Um dia, matei-o com um objeto direto na cabeça.
= = = = = =
Trova Funerária Cigana
Erguei-vos flores da noite,
tristes rosas da manhã,
velem umas sobre as outras
O tum'lo de minha irmã.
= = = = = =
Soneto de
EMILIANO PERNETA
Pinhais/PR, 1866 — 1921, Curitiba/PR
D. Juan
Sensível, como quem podia ser, apenas
Mais vão do que uma sombra um gesto perpassou,
E logo desse herói, revoltas as melenas,
Brilhava o estranho olhar, que tanto ambicionou...
Era uma confusão. Pálidas e morenas,
Cada qual, cada qual, como Deus a formou,
Não foi uma, nem dez, porém foram centenas
As mulheres por quem D. Juan desesperou...
Todas, todas que viu, ele mordeu de beijos,
Enraiveceu de amor, poluiu de desejos,
Tomado de furor, doido d'embriaguez...
Um delírio! Porém, D. Juan era um artista
E portanto cruel, nervoso, pessimista,
E de resto, o infeliz nunca se satisfez!
= = = = = =
Trova Hispânica de
PATRÍCIA PEREZ NERICE
Chile
Tu rostro cada mañana,
tu sonrisa y tu mirada,
me hacen sentir soberana
siendo por ti apasionada.
= = = = = =
Poema de
DILMA DAMASCENO
Caicó/RN
Relembrando a minha origem (I)
Amo a vida genuína
(ornada de singeleza)!...
Idolatro a Natureza!...
A floração, me fascina!
Exulto, sobremaneira,
com o cantar que encerra
meu querido “Pé de Serra”!...
Sou Cabocla Brasileira,
aguerrida descendente
da Região do Nordeste…
portanto, “Cabra da Peste”...
Ademais, sou renitente,
Potiguar e Sertaneja
(do Sertão do Seridó)…
e natural de Caicó
(onde a brisa é benfazeja…
e o povo é bom, e gentil),
Cidade de clima quente
(terra do sol reluzente),
que acende o céu do Brasil!
= = = = = =
Trova Humorística de
THEREZINHA DIEGUEZ BRISOLLA
São Paulo/SP
- Peço a mão de sua filha...
e aí para, ante a visão:
Tá o sogro... de sapatilha
e a sogra... que sapatão!
= = = = = =
Soneto de
JOSÉ D'ABREU ALBANO
Fortaleza/CE 1882-1923
Soneto da Dor
Mata-me, puro Amor, mas docemente,
Para que eu sinta as dores que sentiste
Naquele dia tenebroso e triste
De suplício implacável e inclemente.
Faze que a dura pena me atormente
E de todo me vença e me conquiste,
Que o peito saudoso não resiste
E o coração cansado já consente.
E como te amei e sempre te amo,
Deixa-me agora padecer contigo
E depois alcançar o eterno ramo.
E, abrindo as asas para o etéreo abrigo,
Divino Amor, escuta que eu te chamo,
Divino Amor, espera que eu te sigo.
= = = = = =
Trova de
A. A. DE ASSIS
Maringá/PR
A velhice se avizinha,
porém não me assusta não.
– Eu sei que no fim da linha
Deus me espera na estação!
= = = = = =
Poema de
JOVINO PEREIRA DA LUZ
Pão de Açucar/AL 1855 – 1908
O São Francisco a sonhar
Era noite!
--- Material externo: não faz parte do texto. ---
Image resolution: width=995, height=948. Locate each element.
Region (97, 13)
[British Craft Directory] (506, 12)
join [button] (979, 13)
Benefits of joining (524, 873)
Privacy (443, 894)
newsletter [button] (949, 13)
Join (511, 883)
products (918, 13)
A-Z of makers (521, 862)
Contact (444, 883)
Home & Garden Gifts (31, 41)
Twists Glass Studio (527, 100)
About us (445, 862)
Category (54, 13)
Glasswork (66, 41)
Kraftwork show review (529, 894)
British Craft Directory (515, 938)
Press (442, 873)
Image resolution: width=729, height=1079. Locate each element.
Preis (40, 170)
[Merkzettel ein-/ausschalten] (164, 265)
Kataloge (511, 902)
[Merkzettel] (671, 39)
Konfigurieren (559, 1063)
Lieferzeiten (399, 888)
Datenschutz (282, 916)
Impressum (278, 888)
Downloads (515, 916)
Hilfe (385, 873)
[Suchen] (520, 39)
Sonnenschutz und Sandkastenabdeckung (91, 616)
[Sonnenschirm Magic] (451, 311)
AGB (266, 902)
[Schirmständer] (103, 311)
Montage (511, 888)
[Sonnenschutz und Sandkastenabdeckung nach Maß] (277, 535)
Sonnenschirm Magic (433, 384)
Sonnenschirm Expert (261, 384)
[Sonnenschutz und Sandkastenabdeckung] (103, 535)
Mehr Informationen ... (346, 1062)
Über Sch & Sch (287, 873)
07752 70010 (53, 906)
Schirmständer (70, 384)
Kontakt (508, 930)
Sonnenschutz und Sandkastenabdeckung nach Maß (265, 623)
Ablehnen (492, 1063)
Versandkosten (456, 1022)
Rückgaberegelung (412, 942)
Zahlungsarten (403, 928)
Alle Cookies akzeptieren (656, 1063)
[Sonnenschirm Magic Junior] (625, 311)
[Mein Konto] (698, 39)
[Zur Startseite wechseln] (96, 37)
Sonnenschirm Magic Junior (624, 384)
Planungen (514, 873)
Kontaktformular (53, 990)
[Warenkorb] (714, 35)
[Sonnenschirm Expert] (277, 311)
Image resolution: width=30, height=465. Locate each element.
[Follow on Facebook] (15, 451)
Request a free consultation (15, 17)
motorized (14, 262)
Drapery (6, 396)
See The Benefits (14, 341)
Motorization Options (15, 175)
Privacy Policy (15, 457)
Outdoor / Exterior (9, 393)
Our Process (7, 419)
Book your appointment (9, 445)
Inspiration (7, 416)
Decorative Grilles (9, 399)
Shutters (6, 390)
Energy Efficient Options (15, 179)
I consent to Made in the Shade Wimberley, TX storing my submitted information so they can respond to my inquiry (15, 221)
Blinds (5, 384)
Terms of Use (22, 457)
O São Francisco,
Dormindo e manso a sonhar,
Entre os beijos d’uma brisa,
Ao sorriso d’um luar!
As estrelas lhe sorriam,
Os aromas o envolviam!
E eu dizia, então:
“Como é belo quando dorme
O gigante rio enorme
Nestas plagas do sertão!”
................
Era belo ver-se o rio
Venturoso assim dormir,
Entre flores trescalando,
Entre belas a sorrir!
Oh! Lembro-me dessa cena,
Grandiosa e tão serena
Como um riso p’raisal!
Cena tocante e sublime
Que um poeta não exprime
E só diz: - “Não tinha igual!”
= = = = = =
Trova de
PROFESSOR GARCIA
Caicó/RN
Se tu não tens água e pão,
te expões ao mundo voraz...
Migra em busca de outro chão,
sê pois, migrante da paz!
= = = = = =
Hino de
Salto do Lontra/PR
Foi chegando o Bandeirante
Seu semelhante a irradiar
A esperança d'alma nobre
Na grandeza do lugar
Mais que a terra tão selvagem
Foi valente o sonhador
Fez brotar da terra bruta
O feijão, a paz e o amor.
(Refrão)
Salto do Lontra és coração do sudoeste
A Senhora Aparecida é quem vigia seu andar
Pelos caminhos da bonança que fizeste
Salto do Lontra és esperança, és Paraná (bis)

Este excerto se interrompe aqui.